Activity
Copy out all of the lines below exactly; the pictures do not belong in the copy.

····················

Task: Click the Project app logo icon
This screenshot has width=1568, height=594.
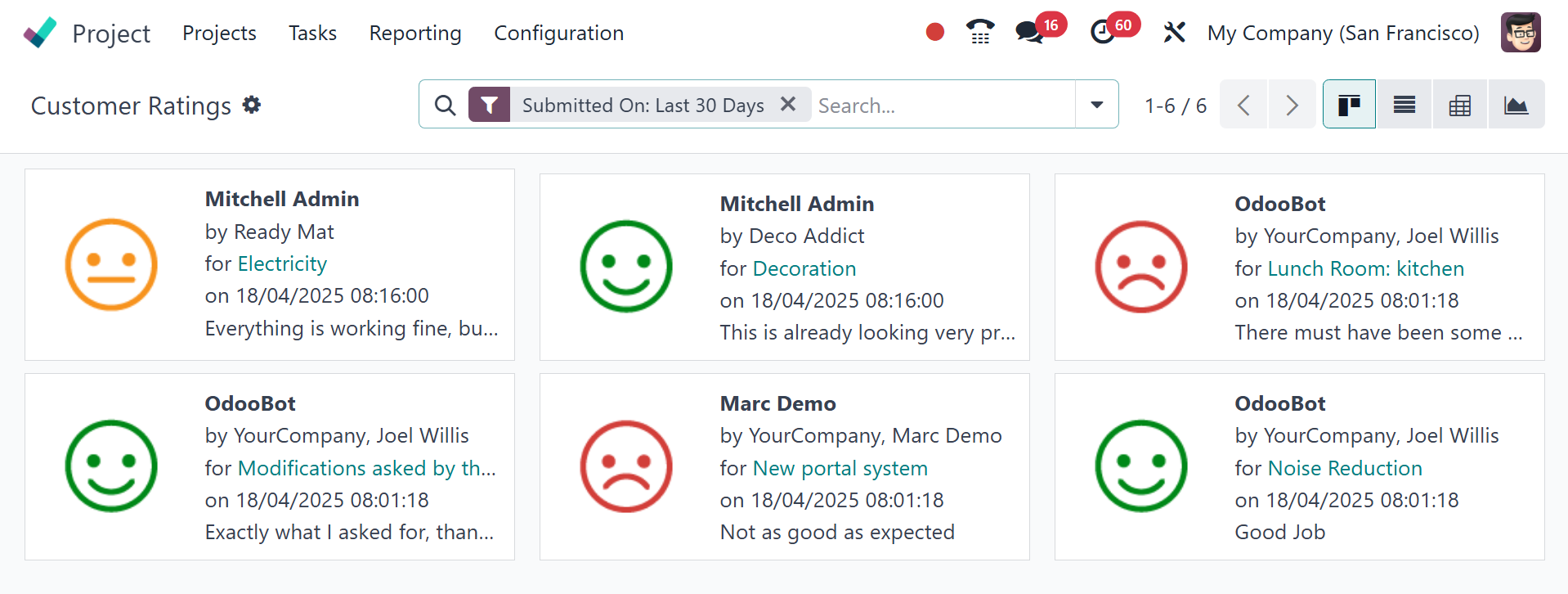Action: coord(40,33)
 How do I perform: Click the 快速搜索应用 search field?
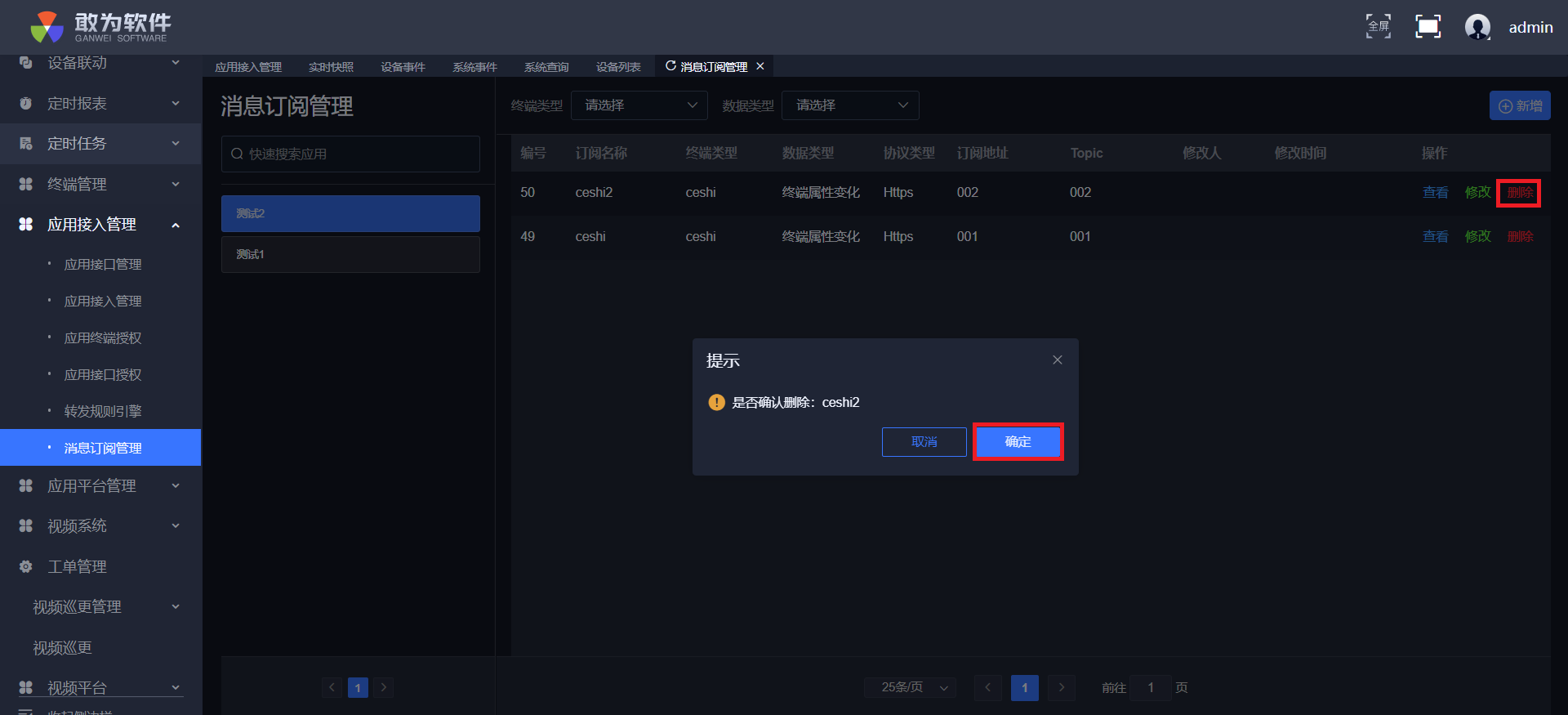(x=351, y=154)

····················

Expected answer
Task: Click the Project app logo icon
This screenshot has width=1568, height=594.
Action: coord(40,33)
 How do I perform: Click the 快速搜索应用 search field?
(x=351, y=154)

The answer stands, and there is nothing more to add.